Note: using a bosu ball or other roller in the base of the back allows upper sit ups to activate lower abs while supporting the lower back to prevent disc injury

 

Kegels

Kegel exercises tone the pubococcygeal (PC) muscle. This is the muscle you use to stop and start the flow of urine. Exercising this muscle helps prevent haemorrhoids, supports the growing baby and assists during and after labor.

 

Clients can learn to isolate this muscle by stopping the flow of urine a few times. Use this technique only to locate the muscle. Don’t exercise the muscle this way as it may lead to a urinary tract infection.

  1. Instruct the client to squeeze the PC muscle for five seconds; relax for five seconds, then squeeze again.

  1. At first, do 10 five-second squeezes three times a day. Work up to doing 100 Kegels each day.

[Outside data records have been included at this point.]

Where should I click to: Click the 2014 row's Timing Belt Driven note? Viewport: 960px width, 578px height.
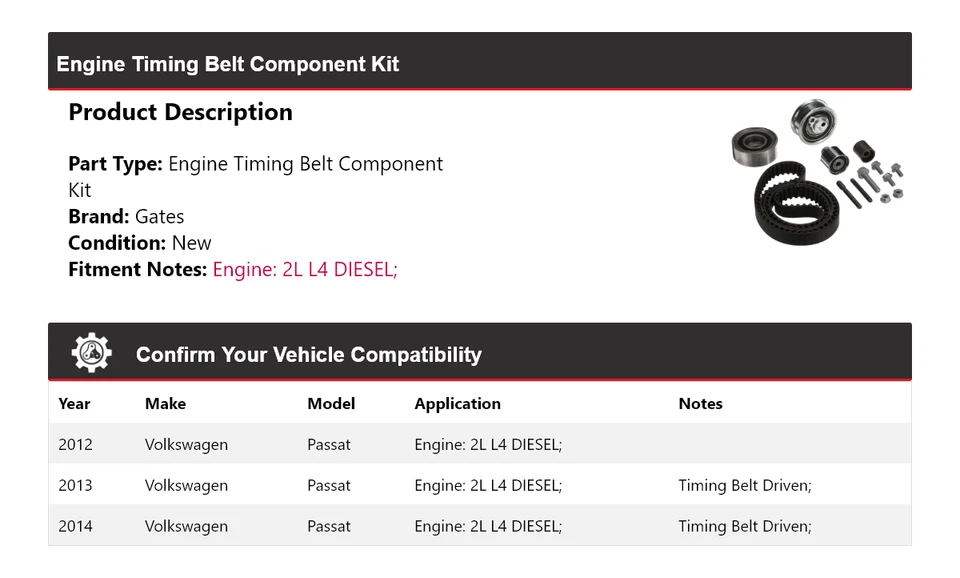point(744,527)
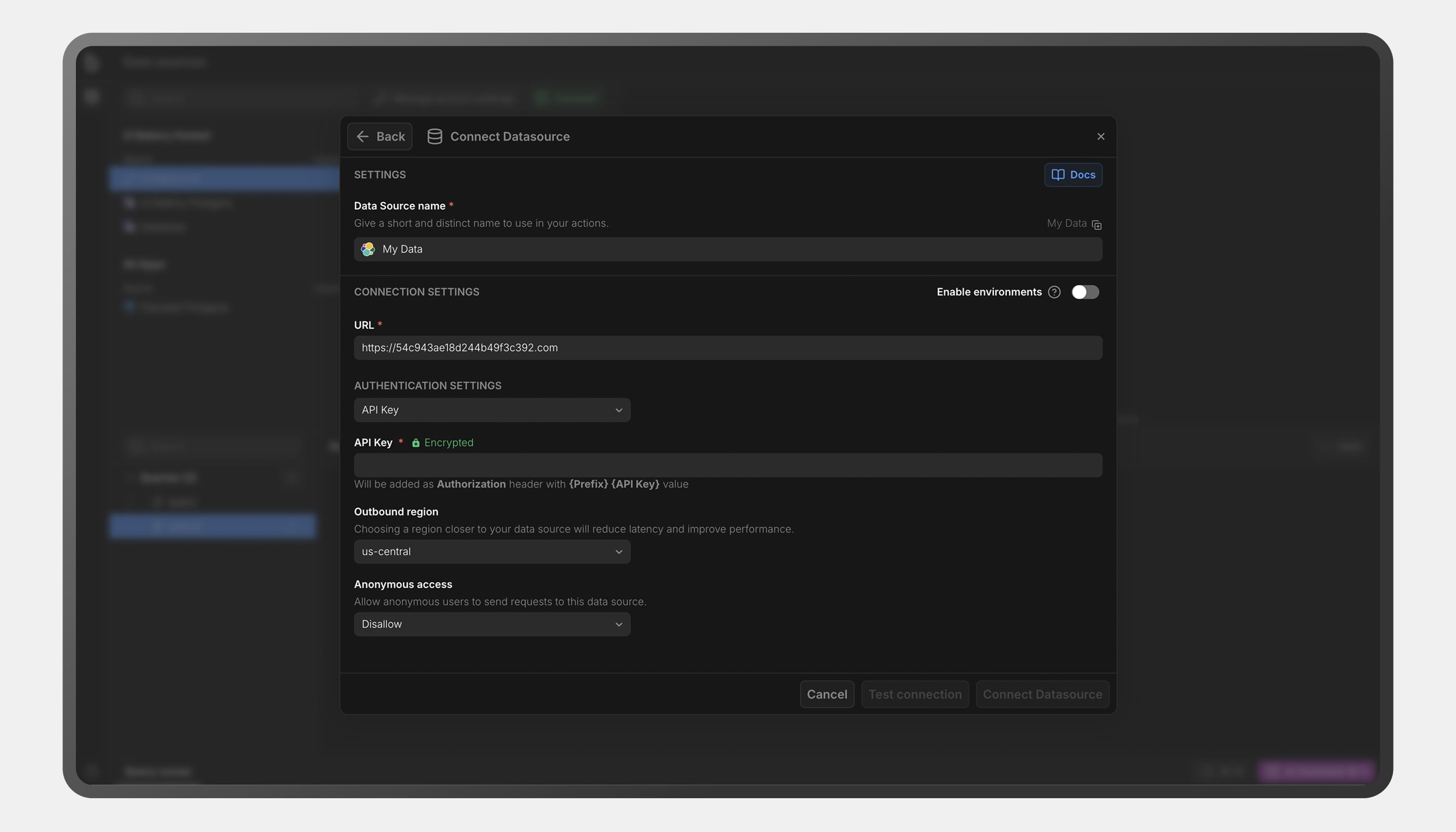
Task: Open the API Key authentication type dropdown
Action: 492,410
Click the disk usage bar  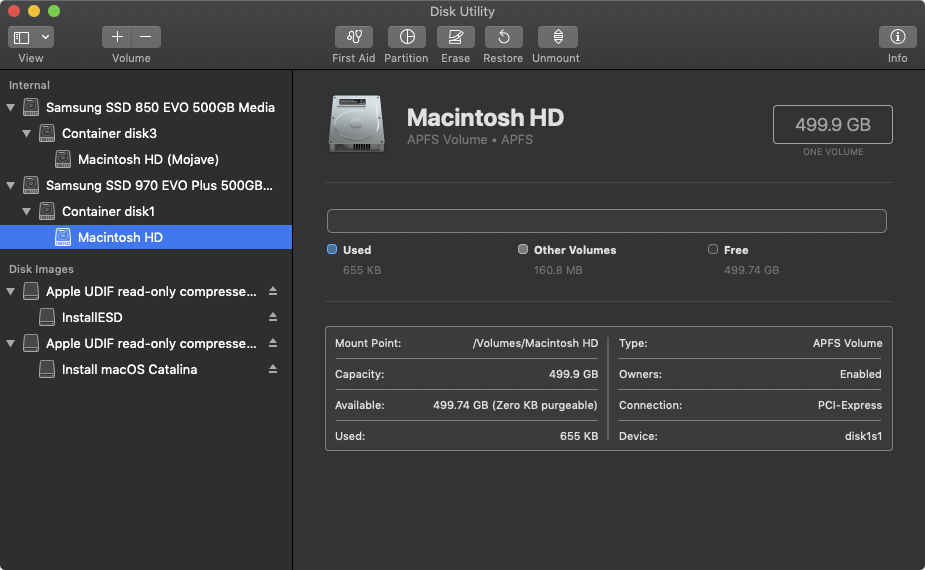coord(606,221)
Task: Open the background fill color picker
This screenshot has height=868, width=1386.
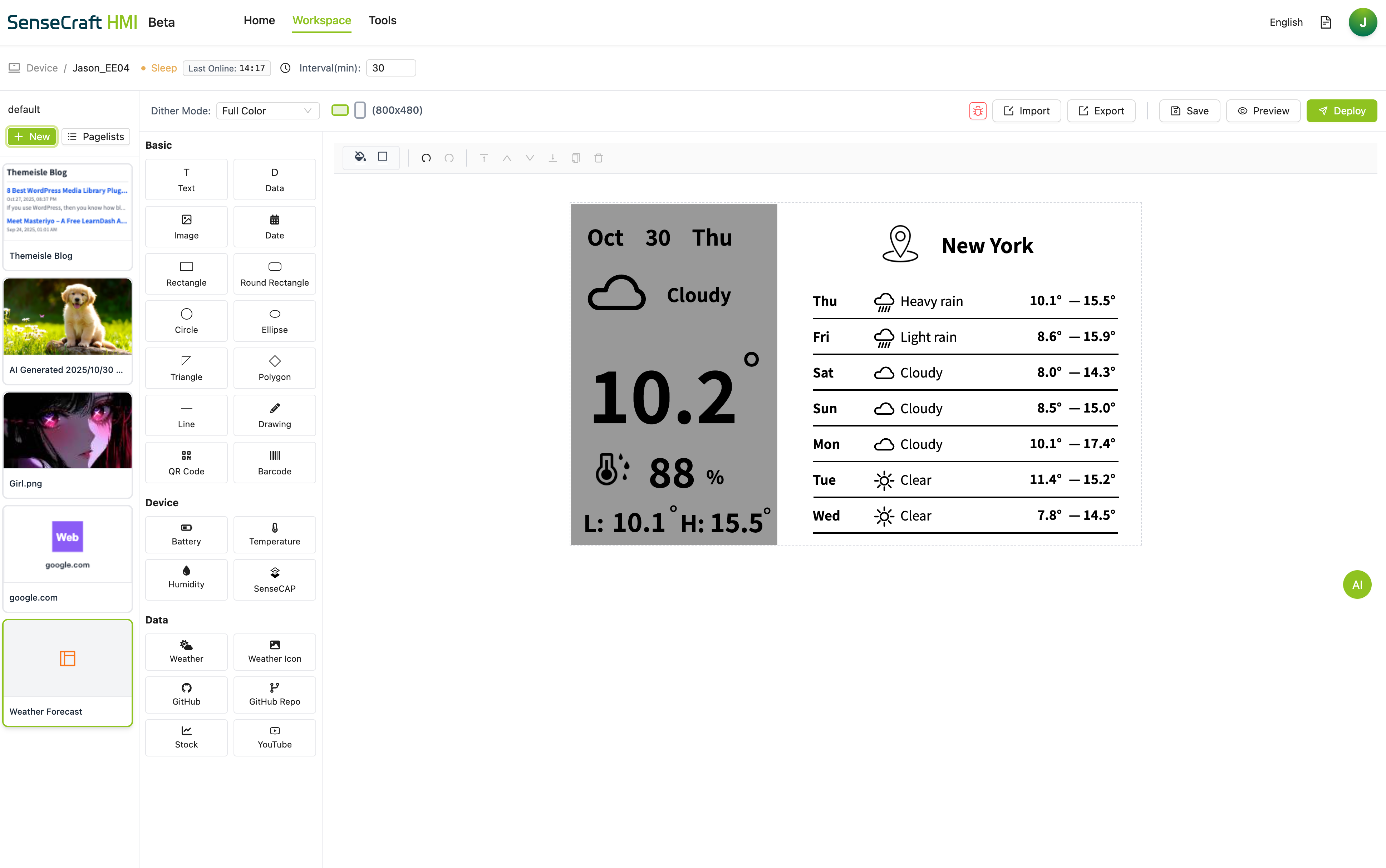Action: (360, 157)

Variation: Flutter exercises – squeeze and release, then squeeze and release as quickly as you can.

 

Arm/Upper Back Stretch (Flying Arm Exercise)

  1. Raise your arms over your head, keep your elbows straight and the palms of your hands facing one another. Hold for at least 20 seconds.

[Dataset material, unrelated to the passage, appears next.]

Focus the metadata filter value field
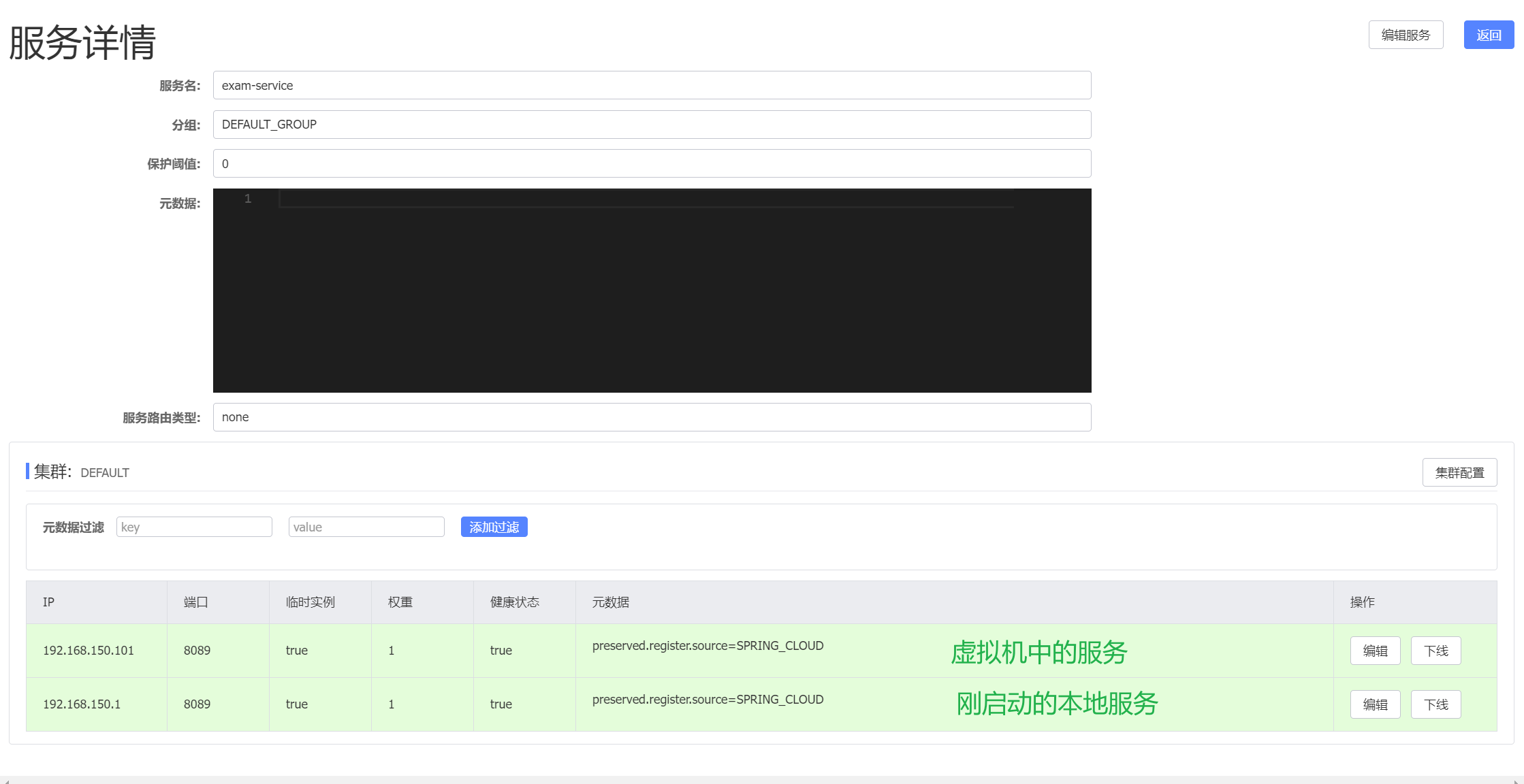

  1. Lower your arms out to your side. Keep your upper back straight.

  1. Bring the backs of your hands together as far as possible behind your back and stretch.

  1. Repeat 5 times.

 

Squatting

  1. Move to the squatting position, knees over toes.

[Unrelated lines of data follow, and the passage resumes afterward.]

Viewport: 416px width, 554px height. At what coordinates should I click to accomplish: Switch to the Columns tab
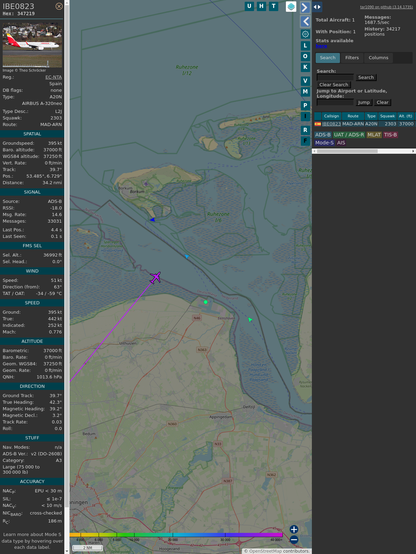point(379,58)
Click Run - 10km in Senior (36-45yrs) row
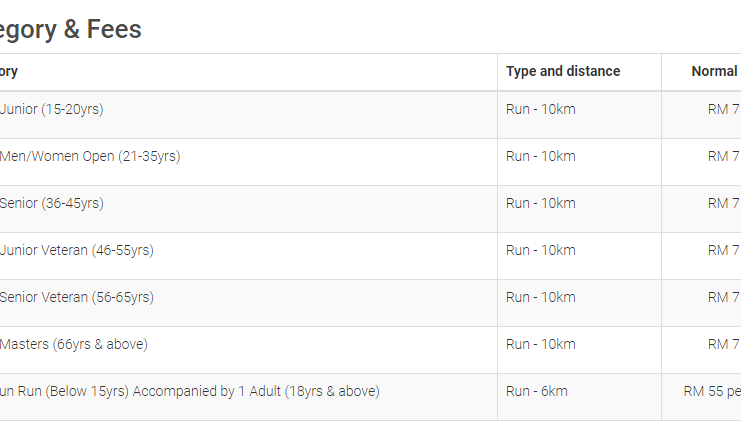 [541, 203]
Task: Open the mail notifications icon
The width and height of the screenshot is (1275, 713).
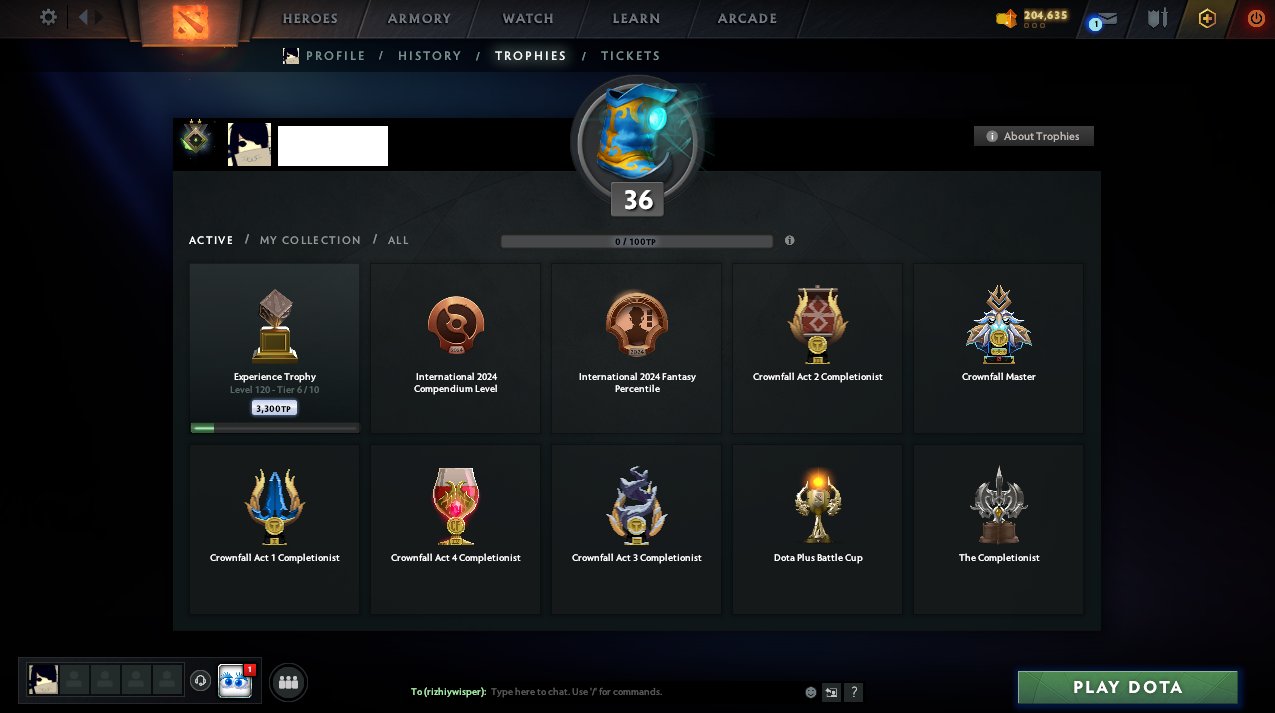Action: [x=1103, y=19]
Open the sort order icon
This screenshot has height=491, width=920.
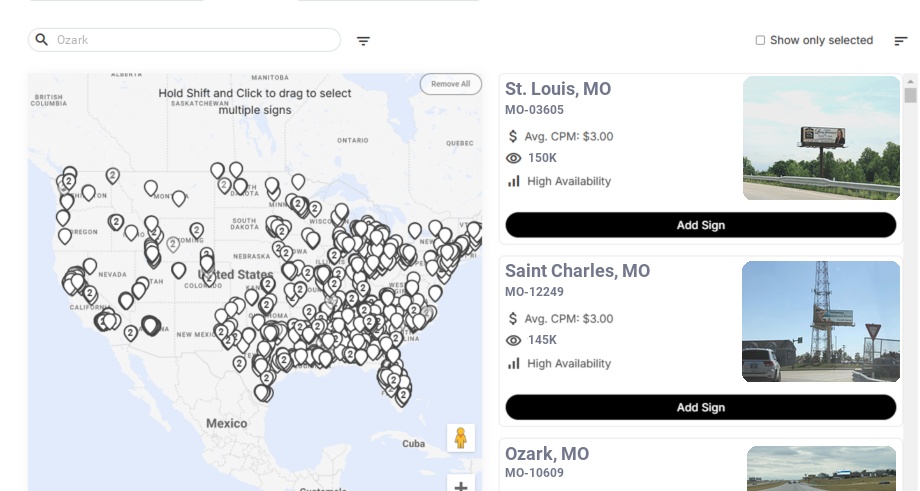coord(901,41)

  1. Keep heels on the floor; feel the stretch in the back of thighs.

  1. Hold for 20-30 seconds. Gradually increase the time to 60-90 seconds.

  1. Relax the head and arms throughout this exercise.

 

This is a good exercise to prepare for squatting during the pushing stage of labour.

 

Calf Stretch

  1. Lean against a wall or firm surface.

  1. Reach one leg out behind, keeping the heel on the floor.

  1. Lean into the wall to increase the stretch of the calf.

  1. Hold for 20-30 seconds.

  1. Repeat with each leg.

 

This is a good exercise for the client to do before going to bed if she is bothered by leg cramps at night.